(Document excerpt):
- Opening Delimiter -
Today, White Oak Pastures produces a diversity of livestock and other products on about 2,500 acres. All the livestock produced at White Oak Pastures are pasture-raised and processed on farm in state-of-the-art USDA-inspected beef and poultry processing plants. The plants were designed by Dr. Temple Grandin, the animal scientist renowned for her pioneering work in the humane handling of livestock.  The whole farm is designed as a zero-waste system and the inedible materials and wastewater from the processing plants is recycled back to the farmland through composting and irrigation systems. The farm is powered by a large solar array that provides about 30 percent of power needs.
- Closing Delimiter -
(To do):
**a.** Name every proper noun in the White Oak Pastures passage, including abbreviations, and give each only once.
**b.** Pick up the White Oak Pastures passage after its final sentence and write what comes next.
The listing has nothing to do with the White Oak Pastures passage.

(Source material):
- Opening Delimiter -
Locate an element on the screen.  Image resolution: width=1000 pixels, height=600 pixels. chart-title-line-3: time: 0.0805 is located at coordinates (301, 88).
- Closing Delimiter -
(Task answers):
**a.** White Oak Pastures, USDA, Dr. Temple Grandin

**b.**
With the help of his daughters Jenni and Jodi, and Jodi’s husband John, Will manages the one hundred and twenty employees needed to make this diverse farming system work. Together they use multispecies rotational grazing practices to manage the production of red meats from a 700-cow beef herd, 1100 nanny goats, a 1000-ewe flock, 150 doe rabbits, and 30 sows, and poultry meats from the 320,000 chickens, turkeys, geese, ducks and guinea hens raised on the farm each year. The farm also produces organic vegetables on five acres, offers education tours of the farm, and recently added on-farm dining and lodging facilities. 

White Oak Pastures sells its products through wholesale and direct markets. The farm has a CSA and an on-farm store and restaurant and distributes fresh meats to grocery stores and specialty markets throughout the Southeast. All of White Oak Pasture’s employees make above the minimum wage, have health insurance and get a yearly bonus.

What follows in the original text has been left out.